595. А. И. Пантелеев — Л. К. Чуковской4.04.87.
Дорогая Лидочка!
Третьего дня я получил повестку на ценную бандероль. Хотя почта далеко, а времени у меня было мало, я поспешил на ул. Куйбышева, думая, что это пришли лекарства для Маши, которые добывает и посылает мне Ваша милая соседка. На почте очень огорчился, увидев, что мне протягивают не пакет, а конверт. Но тут же огорчение переходит в радость: на конверте Ваше имя. Вскрываю конверт и — опять в огорчении: журнал и в нем — ни самой маленькой записки. Листаю «Квант» и нахожу рассказ и фотографию Матвея Петровича с Вашей дарственной надписью[815], которая опять выводит меня из состояния уныния: почерк молодой, крепкий, четкий…[816]
Значит, Вы можете писать. Вчера у меня был А. А. Крестинский и похвалился — показал Вашу открытку, написанную так же неузнаваемо четко и молодо.
А что же Вы, дорогой друг, меня забыли — и Вы, и Люша! Разве до Вас не дошло мое письмо, где я среди прочего пытался ответить на Ваш вопрос о времени переезда Детиздата на ул. Бродского?
Рассказ (глава из книги) Матвея Петровича блестит, как все, что выходило из-под его пера. Огорчила меня врезка. Ни слова о его участи! Как Вы позволили?!
Это на тему нашего давнего диалога:
Вы: все или ничего!
Я: Хоть что-нибудь! Sapienti Sat[817].

★ ★ ★

### Задания для выполнения:
1. Ответьте по письму Пантелеева Чуковской:
(a) Какой журнал оказался в конверте?
(b) Кто вчера показал автору письма открытку Лидии Корнеевны?
(c) Чем автора огорчила врезка к рассказу Матвея Петровича?
2. Напишите продолжение письма Пантелеева Чуковской, начав сразу после последней фразы.

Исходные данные
★ ★ ★

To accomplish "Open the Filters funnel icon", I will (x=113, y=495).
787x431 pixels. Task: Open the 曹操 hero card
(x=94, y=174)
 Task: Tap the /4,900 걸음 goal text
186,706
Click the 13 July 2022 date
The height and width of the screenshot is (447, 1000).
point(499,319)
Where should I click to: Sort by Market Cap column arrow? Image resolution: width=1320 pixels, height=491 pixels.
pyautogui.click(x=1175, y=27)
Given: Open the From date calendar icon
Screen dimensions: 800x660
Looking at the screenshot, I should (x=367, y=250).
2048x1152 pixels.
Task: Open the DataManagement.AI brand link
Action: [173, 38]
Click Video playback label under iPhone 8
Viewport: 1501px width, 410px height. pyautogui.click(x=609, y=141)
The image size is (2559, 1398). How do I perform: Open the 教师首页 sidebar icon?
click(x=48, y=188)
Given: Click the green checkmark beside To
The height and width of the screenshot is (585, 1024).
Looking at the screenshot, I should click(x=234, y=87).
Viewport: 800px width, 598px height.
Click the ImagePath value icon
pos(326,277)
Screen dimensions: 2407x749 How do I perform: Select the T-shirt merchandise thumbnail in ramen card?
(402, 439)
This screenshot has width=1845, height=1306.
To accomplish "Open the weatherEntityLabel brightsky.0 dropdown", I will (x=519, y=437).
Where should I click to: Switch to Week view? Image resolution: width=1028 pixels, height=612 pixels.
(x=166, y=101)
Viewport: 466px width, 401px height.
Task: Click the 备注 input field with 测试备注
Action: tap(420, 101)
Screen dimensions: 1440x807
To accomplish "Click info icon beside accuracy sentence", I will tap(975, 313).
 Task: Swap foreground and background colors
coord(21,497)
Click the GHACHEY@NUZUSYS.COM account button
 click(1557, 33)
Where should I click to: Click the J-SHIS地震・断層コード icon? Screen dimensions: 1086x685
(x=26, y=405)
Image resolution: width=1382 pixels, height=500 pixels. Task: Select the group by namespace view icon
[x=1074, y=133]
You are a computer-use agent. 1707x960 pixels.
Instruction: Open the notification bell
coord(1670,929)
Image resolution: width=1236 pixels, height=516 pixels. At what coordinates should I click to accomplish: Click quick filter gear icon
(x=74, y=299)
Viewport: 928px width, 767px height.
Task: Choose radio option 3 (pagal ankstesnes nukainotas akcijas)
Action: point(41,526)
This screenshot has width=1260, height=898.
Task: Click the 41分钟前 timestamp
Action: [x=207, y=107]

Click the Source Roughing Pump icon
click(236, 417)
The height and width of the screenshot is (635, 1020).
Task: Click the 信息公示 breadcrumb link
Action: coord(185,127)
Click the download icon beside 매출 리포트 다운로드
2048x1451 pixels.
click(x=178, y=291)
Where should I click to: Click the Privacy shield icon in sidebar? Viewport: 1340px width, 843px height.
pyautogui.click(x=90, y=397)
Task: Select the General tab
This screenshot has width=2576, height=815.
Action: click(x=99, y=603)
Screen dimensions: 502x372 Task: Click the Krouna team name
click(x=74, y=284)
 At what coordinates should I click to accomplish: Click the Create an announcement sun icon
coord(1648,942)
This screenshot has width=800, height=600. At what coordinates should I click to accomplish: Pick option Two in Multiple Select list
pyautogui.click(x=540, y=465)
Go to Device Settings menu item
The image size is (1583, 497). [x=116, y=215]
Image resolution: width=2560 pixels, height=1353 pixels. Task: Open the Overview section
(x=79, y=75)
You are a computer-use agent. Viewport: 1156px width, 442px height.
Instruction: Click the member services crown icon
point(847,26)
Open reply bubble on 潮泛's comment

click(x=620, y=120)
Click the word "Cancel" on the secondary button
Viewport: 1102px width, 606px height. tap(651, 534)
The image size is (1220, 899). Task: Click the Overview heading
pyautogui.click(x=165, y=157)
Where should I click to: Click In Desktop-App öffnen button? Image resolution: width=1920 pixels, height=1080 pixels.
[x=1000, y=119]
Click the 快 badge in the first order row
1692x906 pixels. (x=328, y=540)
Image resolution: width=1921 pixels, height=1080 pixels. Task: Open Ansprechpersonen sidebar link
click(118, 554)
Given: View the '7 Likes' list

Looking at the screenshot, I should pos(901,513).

★ ★ ★

### Ответы к заданиям:
1.
(a) «Квант».
(b) А. А. Крестинский.
(c) Во врезке не было ни слова об участи Матвея Петровича.

2.
Здесь же и Sapienti ничего не поймут и не узнают.
А когда-то Вы упрекнули меня в том, что в воспоминаниях о Белых или Хармсе я пошел на сделку и позволил напечатать: трагически погиб.
«Могут подумать, — писали Вы мне, — что он попал под трамвай».
Было это во времена — другие, гораздо более суровые. (Мне грозили, что книга «пойдет под нож»…) Сейчас погода как будто другая.
Вот пример. Лет 5 назад я обратился в издательство «Сов. писатель» с предложением заключить договор на переиздание моих записных книжек. «Только по представлении и принятии рукописи», — любезно ответили мне. А недавно ко мне обратилось то же издательство с просьбой что-нибудь издать или переиздать у них.
Подумав несколько дней, я сказал, что дам сборник, куда войдут воспоминания о Маршаке и другие воспоминания, новые и старые записные книжки, но — с одним условием, что будут восстановлены все купюры.
Мне ответили:
— Сейчас можно на это пойти.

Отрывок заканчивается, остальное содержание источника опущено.